■ Exercise brief ■
Transcribe every entry precisely, omitting nothing.

--- The data ---

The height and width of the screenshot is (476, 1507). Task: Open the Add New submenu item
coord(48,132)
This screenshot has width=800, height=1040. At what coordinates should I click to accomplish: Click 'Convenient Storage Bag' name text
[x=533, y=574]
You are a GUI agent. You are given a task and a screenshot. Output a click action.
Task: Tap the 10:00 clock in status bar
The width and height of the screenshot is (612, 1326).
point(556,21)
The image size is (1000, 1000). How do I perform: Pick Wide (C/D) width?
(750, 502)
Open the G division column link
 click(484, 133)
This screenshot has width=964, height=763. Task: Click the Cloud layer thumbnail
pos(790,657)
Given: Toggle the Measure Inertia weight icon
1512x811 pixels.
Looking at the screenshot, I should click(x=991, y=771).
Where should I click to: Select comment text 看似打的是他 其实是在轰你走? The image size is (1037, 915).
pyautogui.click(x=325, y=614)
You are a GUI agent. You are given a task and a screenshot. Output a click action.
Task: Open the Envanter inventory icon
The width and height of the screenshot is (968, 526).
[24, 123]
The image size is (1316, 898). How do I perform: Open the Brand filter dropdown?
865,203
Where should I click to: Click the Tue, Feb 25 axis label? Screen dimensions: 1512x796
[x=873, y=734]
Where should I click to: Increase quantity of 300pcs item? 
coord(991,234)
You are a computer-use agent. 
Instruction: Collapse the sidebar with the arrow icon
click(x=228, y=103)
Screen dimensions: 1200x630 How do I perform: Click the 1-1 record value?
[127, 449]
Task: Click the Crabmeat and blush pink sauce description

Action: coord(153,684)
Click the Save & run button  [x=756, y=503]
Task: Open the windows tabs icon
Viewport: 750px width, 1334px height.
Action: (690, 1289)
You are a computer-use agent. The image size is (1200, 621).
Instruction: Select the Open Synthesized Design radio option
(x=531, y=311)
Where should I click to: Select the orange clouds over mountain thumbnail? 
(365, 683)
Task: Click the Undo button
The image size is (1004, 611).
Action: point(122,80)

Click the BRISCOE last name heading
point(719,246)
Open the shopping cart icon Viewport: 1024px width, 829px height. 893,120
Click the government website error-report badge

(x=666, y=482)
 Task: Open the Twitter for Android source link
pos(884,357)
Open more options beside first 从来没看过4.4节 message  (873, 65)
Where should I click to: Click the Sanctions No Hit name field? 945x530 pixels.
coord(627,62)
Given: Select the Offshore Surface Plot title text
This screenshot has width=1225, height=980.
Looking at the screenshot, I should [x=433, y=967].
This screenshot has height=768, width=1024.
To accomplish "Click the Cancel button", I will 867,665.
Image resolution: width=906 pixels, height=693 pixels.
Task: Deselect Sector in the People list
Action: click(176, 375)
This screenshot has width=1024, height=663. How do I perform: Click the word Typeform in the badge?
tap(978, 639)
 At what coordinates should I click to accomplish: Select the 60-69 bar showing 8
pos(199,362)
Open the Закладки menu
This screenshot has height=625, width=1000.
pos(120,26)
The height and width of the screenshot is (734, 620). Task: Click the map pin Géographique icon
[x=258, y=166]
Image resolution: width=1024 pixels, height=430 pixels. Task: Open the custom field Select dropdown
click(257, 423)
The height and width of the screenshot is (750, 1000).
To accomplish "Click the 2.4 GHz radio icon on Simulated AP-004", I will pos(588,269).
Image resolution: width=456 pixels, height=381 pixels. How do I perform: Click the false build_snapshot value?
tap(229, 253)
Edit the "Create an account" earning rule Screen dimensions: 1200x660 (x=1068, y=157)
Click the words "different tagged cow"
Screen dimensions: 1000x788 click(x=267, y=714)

---

■ Response to this exercise ■
The height and width of the screenshot is (476, 1507). Task: Open the Add New submenu item
coord(48,132)
This screenshot has width=800, height=1040. At what coordinates should I click to accomplish: Click 'Convenient Storage Bag' name text
[x=533, y=574]
You are a GUI agent. You are given a task and a screenshot. Output a click action.
Task: Tap the 10:00 clock in status bar
The width and height of the screenshot is (612, 1326).
point(556,21)
The image size is (1000, 1000). How do I perform: Pick Wide (C/D) width?
(750, 502)
Open the G division column link
 click(484, 133)
This screenshot has width=964, height=763. Task: Click the Cloud layer thumbnail
pos(790,657)
Given: Toggle the Measure Inertia weight icon
1512x811 pixels.
Looking at the screenshot, I should click(x=991, y=771).
Where should I click to: Select comment text 看似打的是他 其实是在轰你走? The image size is (1037, 915).
pyautogui.click(x=325, y=614)
You are a GUI agent. You are given a task and a screenshot. Output a click action.
Task: Open the Envanter inventory icon
The width and height of the screenshot is (968, 526).
[24, 123]
The image size is (1316, 898). How do I perform: Open the Brand filter dropdown?
865,203
Where should I click to: Click the Tue, Feb 25 axis label? Screen dimensions: 1512x796
[x=873, y=734]
Where should I click to: Increase quantity of 300pcs item? 
coord(991,234)
You are a computer-use agent. 
Instruction: Collapse the sidebar with the arrow icon
click(x=228, y=103)
Screen dimensions: 1200x630 How do I perform: Click the 1-1 record value?
[127, 449]
Task: Click the Crabmeat and blush pink sauce description

Action: coord(153,684)
Click the Save & run button  [x=756, y=503]
Task: Open the windows tabs icon
Viewport: 750px width, 1334px height.
Action: (690, 1289)
You are a computer-use agent. The image size is (1200, 621).
Instruction: Select the Open Synthesized Design radio option
(x=531, y=311)
Where should I click to: Select the orange clouds over mountain thumbnail? 
(365, 683)
Task: Click the Undo button
The image size is (1004, 611).
Action: point(122,80)

Click the BRISCOE last name heading
point(719,246)
Open the shopping cart icon Viewport: 1024px width, 829px height. 893,120
Click the government website error-report badge

(x=666, y=482)
 Task: Open the Twitter for Android source link
pos(884,357)
Open more options beside first 从来没看过4.4节 message  (873, 65)
Where should I click to: Click the Sanctions No Hit name field? 945x530 pixels.
coord(627,62)
Given: Select the Offshore Surface Plot title text
This screenshot has width=1225, height=980.
Looking at the screenshot, I should [x=433, y=967].
This screenshot has height=768, width=1024.
To accomplish "Click the Cancel button", I will 867,665.
Image resolution: width=906 pixels, height=693 pixels.
Task: Deselect Sector in the People list
Action: click(176, 375)
This screenshot has width=1024, height=663. How do I perform: Click the word Typeform in the badge?
tap(978, 639)
 At what coordinates should I click to accomplish: Select the 60-69 bar showing 8
pos(199,362)
Open the Закладки menu
This screenshot has height=625, width=1000.
pos(120,26)
The height and width of the screenshot is (734, 620). Task: Click the map pin Géographique icon
[x=258, y=166]
Image resolution: width=1024 pixels, height=430 pixels. Task: Open the custom field Select dropdown
click(257, 423)
The height and width of the screenshot is (750, 1000).
To accomplish "Click the 2.4 GHz radio icon on Simulated AP-004", I will pos(588,269).
Image resolution: width=456 pixels, height=381 pixels. How do I perform: Click the false build_snapshot value?
tap(229, 253)
Edit the "Create an account" earning rule Screen dimensions: 1200x660 (x=1068, y=157)
Click the words "different tagged cow"
Screen dimensions: 1000x788 click(x=267, y=714)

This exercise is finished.